### WHAT THIS TASK INVOLVES
Print every line from the start of the data, and when you reach the line with "Screen dimensions: 1263x952", include it and stop. Pictures are not part of the copy.

### WORKING DATA
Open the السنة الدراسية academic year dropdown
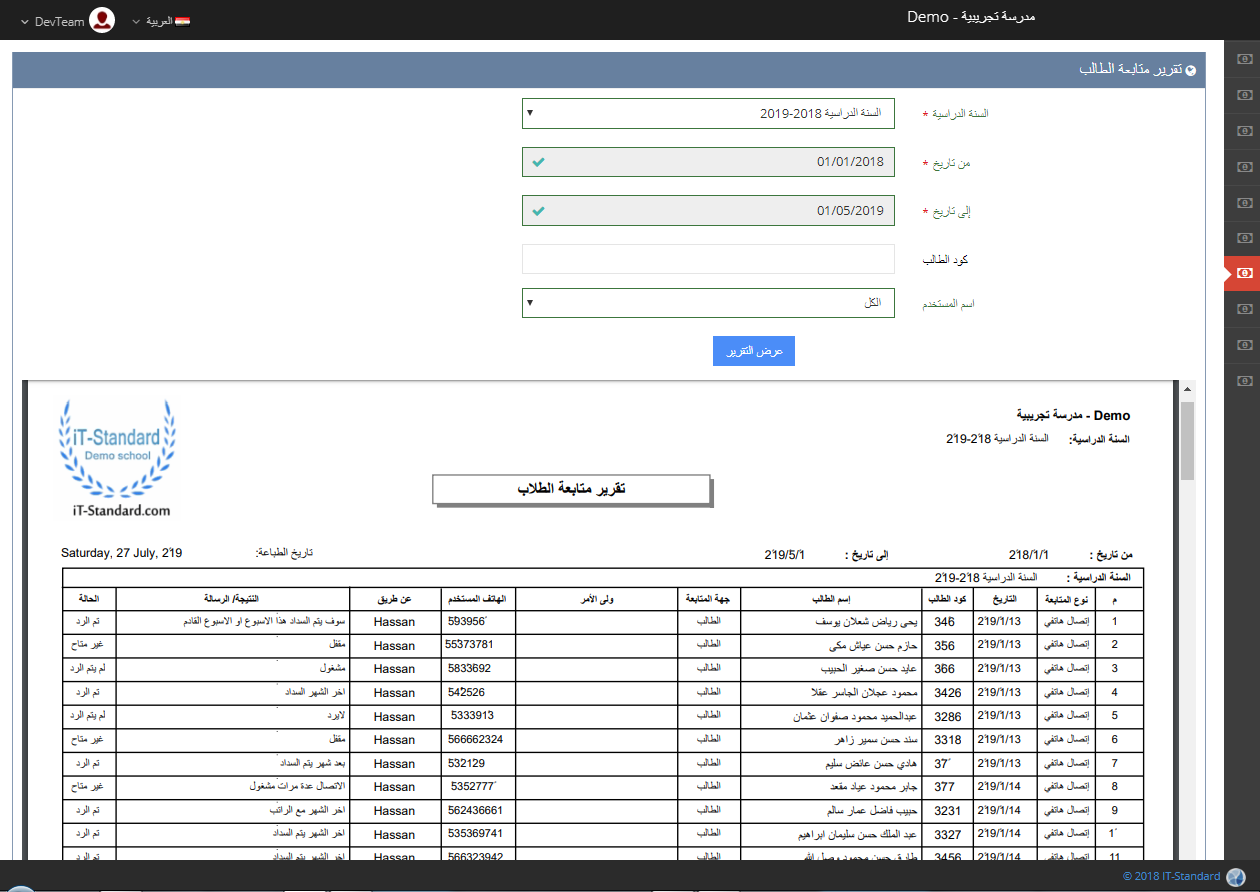Screen dimensions: 1260x892 pyautogui.click(x=708, y=113)
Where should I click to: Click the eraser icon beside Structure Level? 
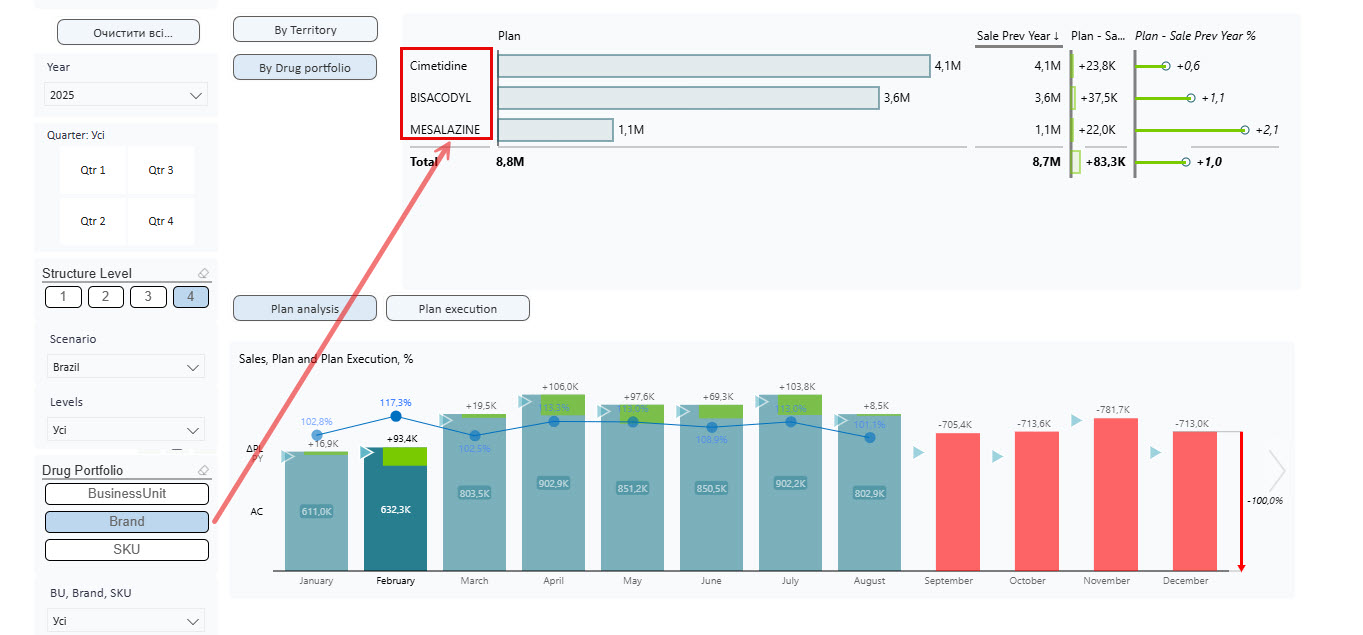[x=203, y=272]
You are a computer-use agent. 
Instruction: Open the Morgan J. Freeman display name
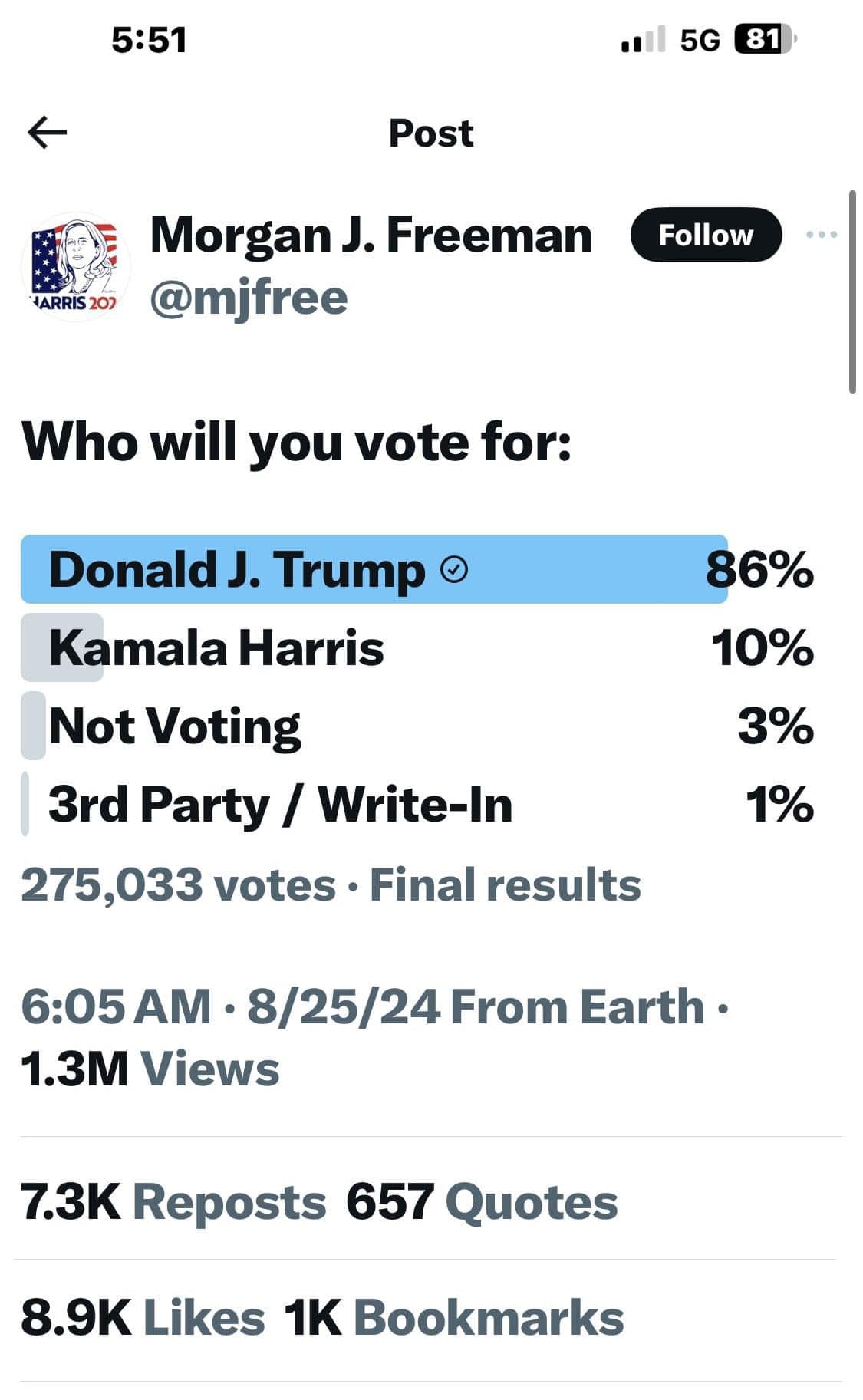point(371,235)
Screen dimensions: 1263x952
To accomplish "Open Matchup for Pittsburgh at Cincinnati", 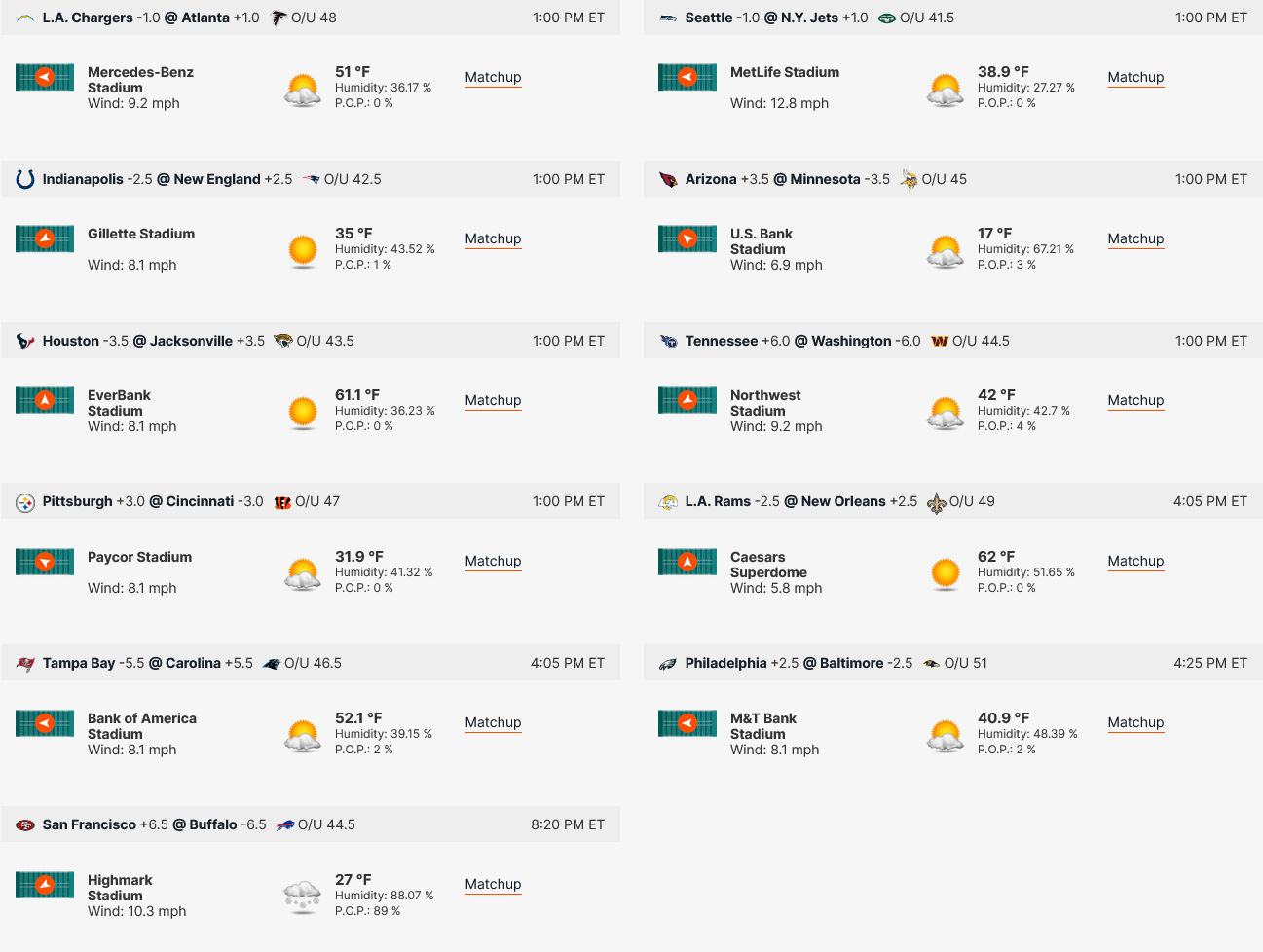I will click(493, 561).
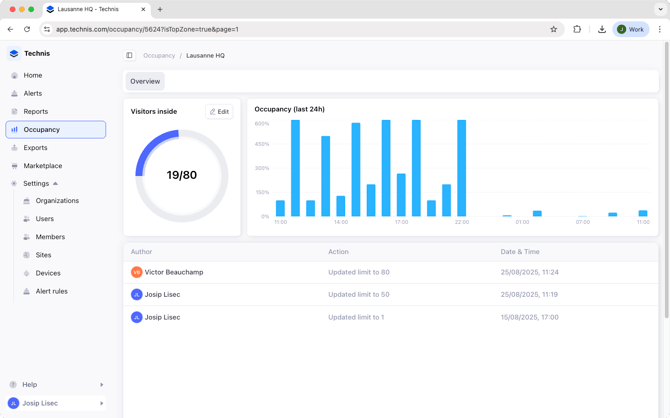Open a new browser tab
Image resolution: width=670 pixels, height=418 pixels.
[x=160, y=9]
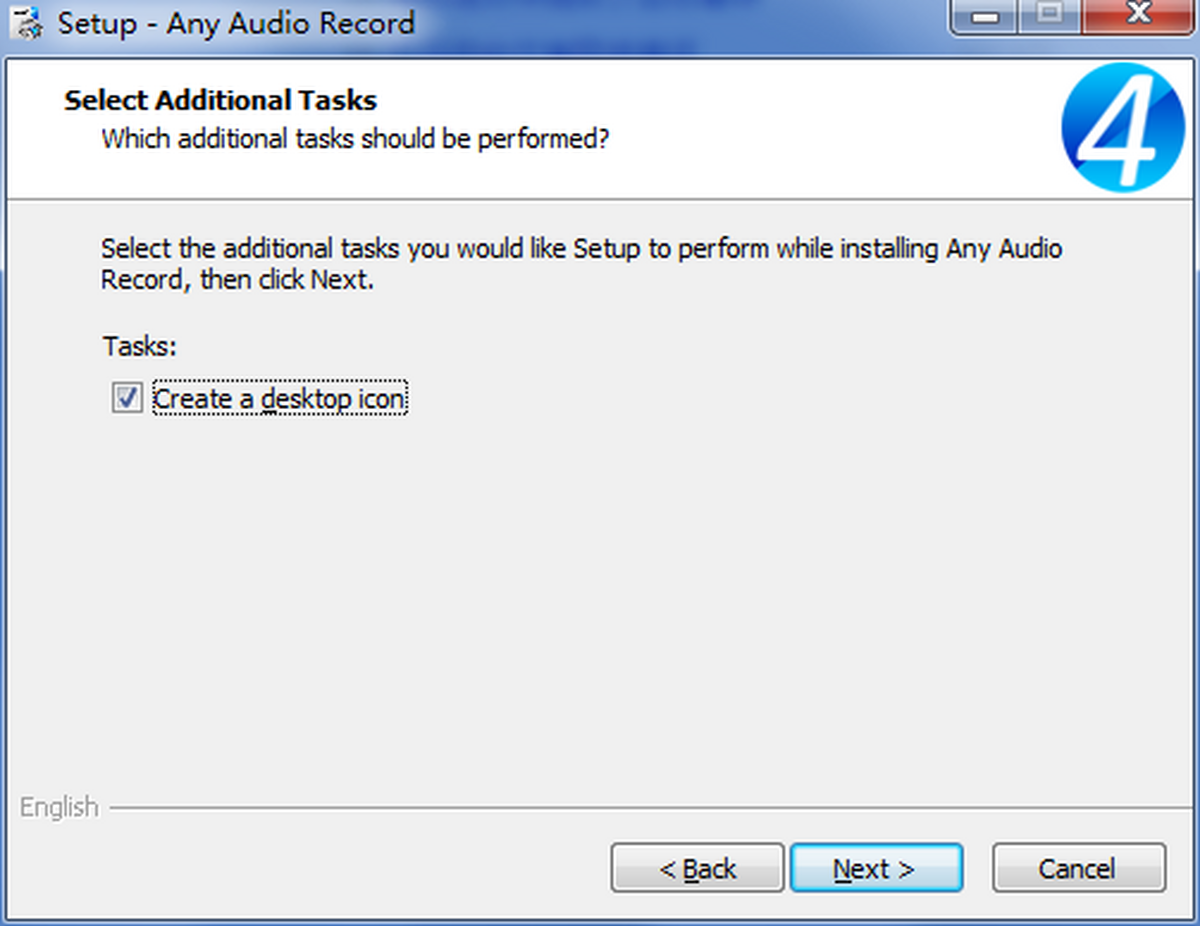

### RESULT OF THE EXERCISE
Open the السنة الدراسية academic year dropdown
Screen dimensions: 1260x892 pyautogui.click(x=708, y=113)
Where should I click to: Click the eraser icon beside Structure Level? 
[x=203, y=272]
You are a computer-use agent. 
Instruction: Open the Morgan J. Freeman display name
point(371,235)
Screen dimensions: 1263x952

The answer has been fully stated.